By Michelle Whitmer, Medical Writer & Editor for The Mesothelioma Center.
To anyone coping with breast cancer, the promise of better health, a calmer mind, and greater importance in the cancer experience could sound like a miracle. And it was certainly a miracle for the women who reported such benefits after participating in scientific studies examining the effects of yoga on breast cancer patients.
Although the Benefits of Yoga are widely reported by its practitioners; scientific studies on the old system are seldom funded. Because doctors rarely hear about the clinical benefits of yoga for cancer patients, some are reluctant to recommend yoga as a complementary therapy.
Although there have been few scientific studies on yoga in the past, they are getting more and more funding and are becoming more common. Several studies have examined the effects of yoga on breast cancer patients, and more are in preparation. Advances in clinical research may be slow, but the results confirm what practitioners have touted for the ages: Yoga improves mental, emotional, and physical health.
Yoga calms the mind and relieves symptoms
A yoga study conducted at the Integrative Medicine Center at the MD Anderson Cancer Center in Houston, Texas included 59 women Level I. from III breast cancer treated less than a year before registration.
The yoga program in which the women participated consisted of four components: Breathing exercises, Meditation, seated yoga postures and movement-oriented yoga postures. All techniques were learned either on a chair or on a pillow on the floor. The women attended a one-hour class once a week for seven weeks and were provided with printed matter and tapes to take home that discussed what they had learned during the class.

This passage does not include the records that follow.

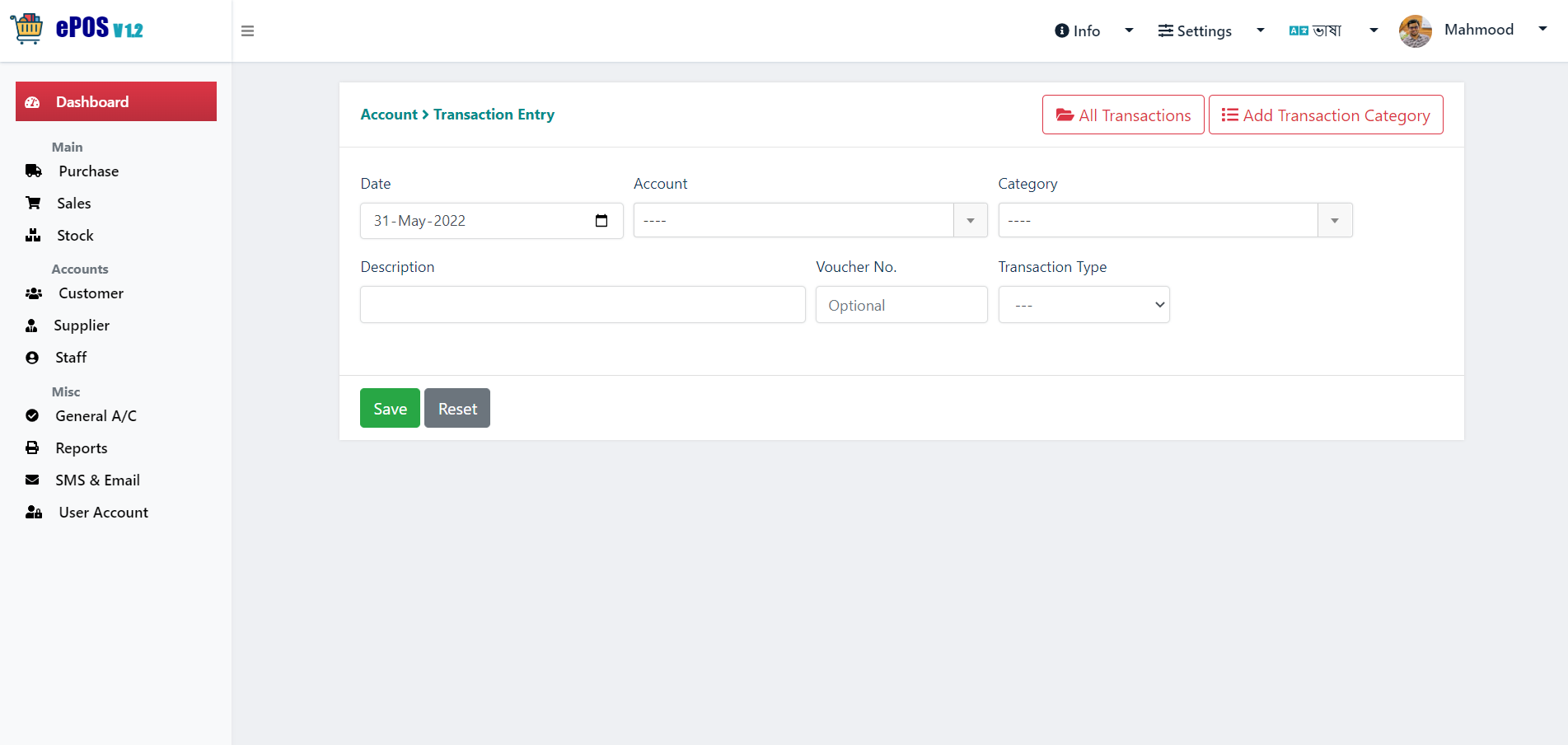This screenshot has height=745, width=1568.
Task: Click the hamburger menu icon to collapse the sidebar
Action: point(247,31)
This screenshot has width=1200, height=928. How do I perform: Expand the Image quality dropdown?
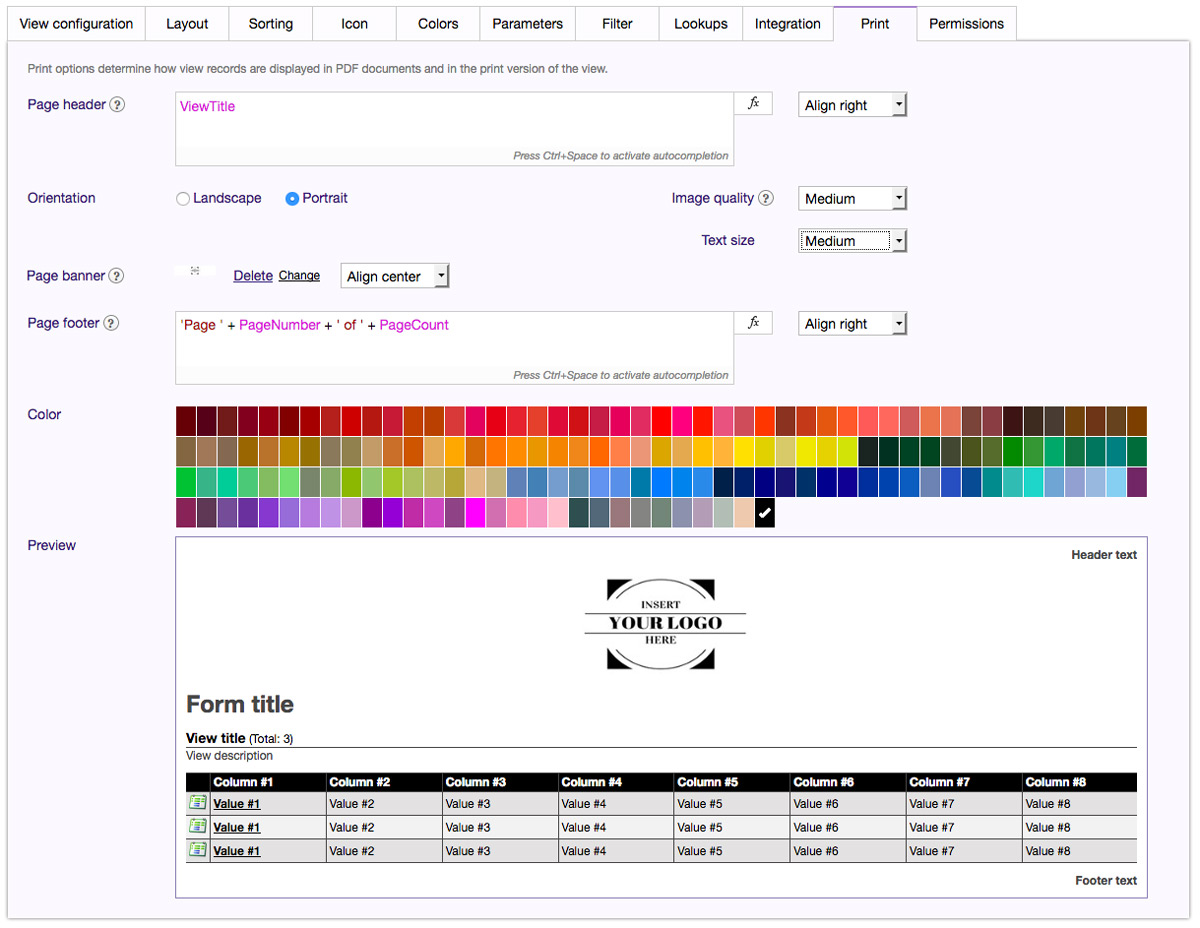point(852,199)
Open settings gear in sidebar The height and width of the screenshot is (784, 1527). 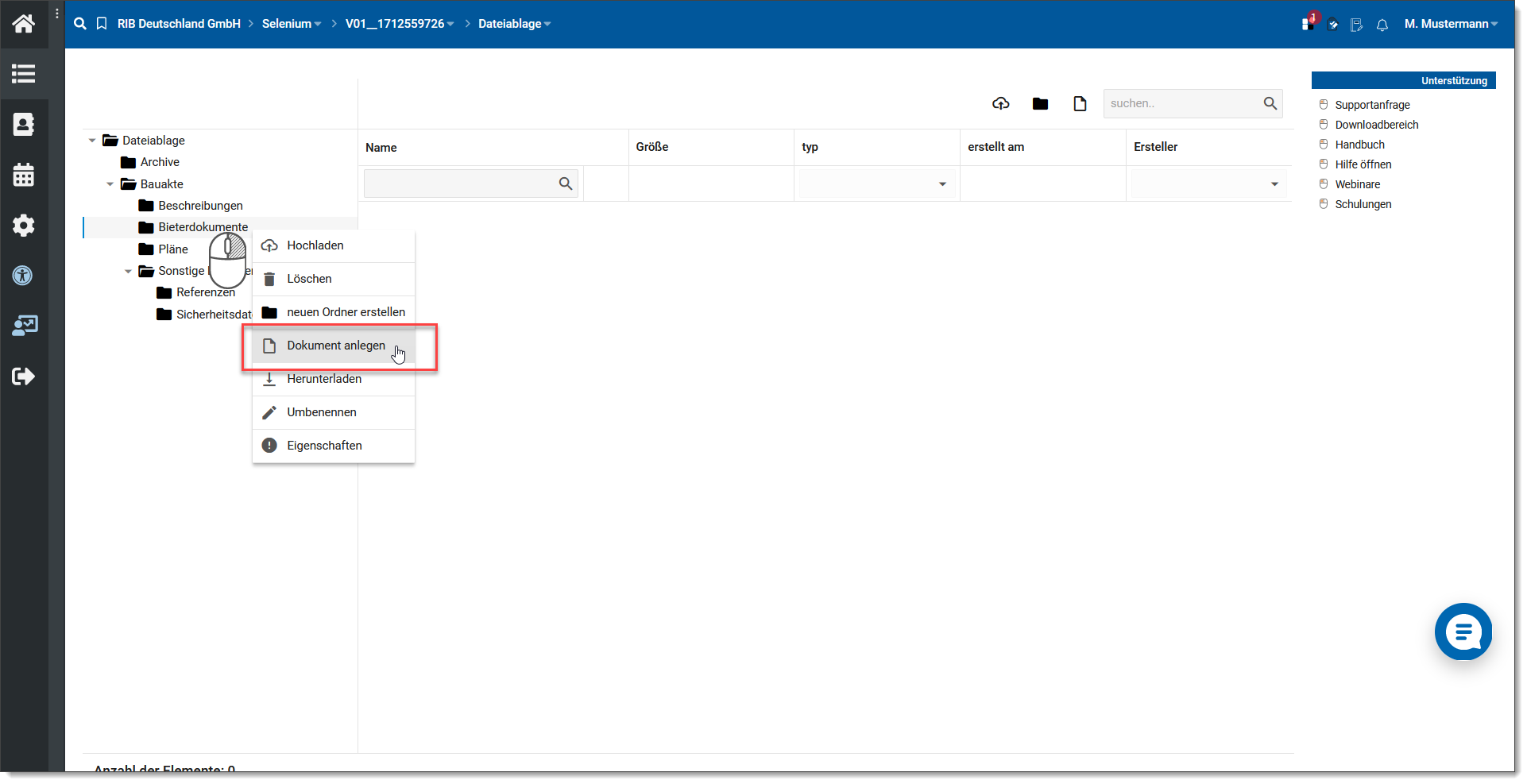click(24, 226)
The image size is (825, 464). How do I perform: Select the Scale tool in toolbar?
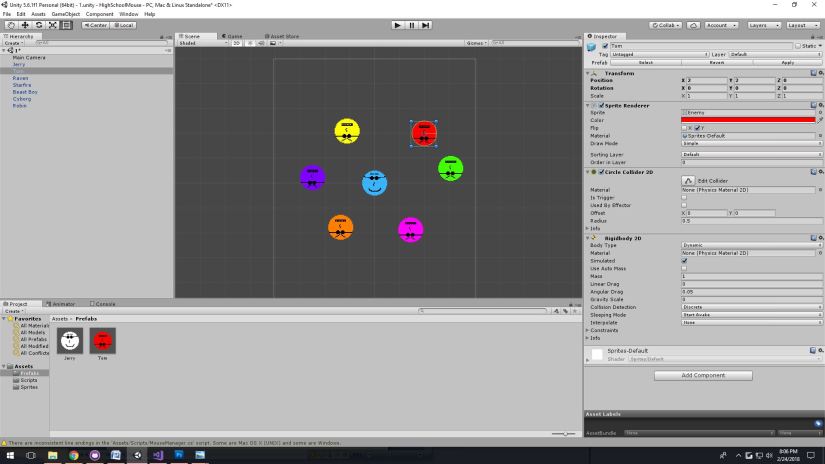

They were encouraged to practice at home daily and continue to practice after completing the seven-week course.
The women completed questionnaires a week after the last class and after one to three months to assess and assess the physical and psychological effects. The results showed a decrease in cancer-related symptoms and cancer-related intrusive thoughts; This means that the yoga program not only relieved symptoms but also improved peace of mind.
Yoga improves physical functioning and overall health perception
Another yoga study at the same center included 61 women with breast cancer who were undergoing radiation therapy. The yoga class was very similar to the program in the previous study, but the women attended one-hour classes twice a week for the duration of their radiation therapy. Participants also received materials reviewing techniques for improving their home practice.
The women completed questionnaires one week after their last program before the program started Radiation therapy sessionand after one and three months. One week after radiotherapy, women reported improved overall health perception and physical function.
An interesting positive correlation was found for one- and three-month markers, which piqued the researchers’ interest. One month after completing radiation therapy, women reported greater amounts of cancer-related intrusive thoughts. Three months after therapy, the same women reported higher mean finding scores related to the ability to make sense of their cancer experience.
The correlation suggested to the researchers that women who observed more intrusive thoughts also found more importance in the experience. In a sense, yoga practice may have helped the thoughts rise to the surface of the participants’ consciousness, allowing the women to acknowledge the intrusive thoughts and process the thoughts into greater meaning.
The same researchers received a $ 2.4 million grant from the National Cancer Institute in 2009 to study the effects of yoga on breast cancer patients undergoing radiation therapy. The study is currently ongoing at the MD Anderson Cancer Center in Houston and is actively recruiting women. The research was completed in April 2014 and the participants did more To report miracles.
Author biography: Michelle Whitmer was a medical writer and editor for The Mesothelioma Center Michelle is a certified yoga teacher and received her BA in environmental studies from Rollins College, Florida. She focuses on the benefits of natural and holistic medicine for cancer patients.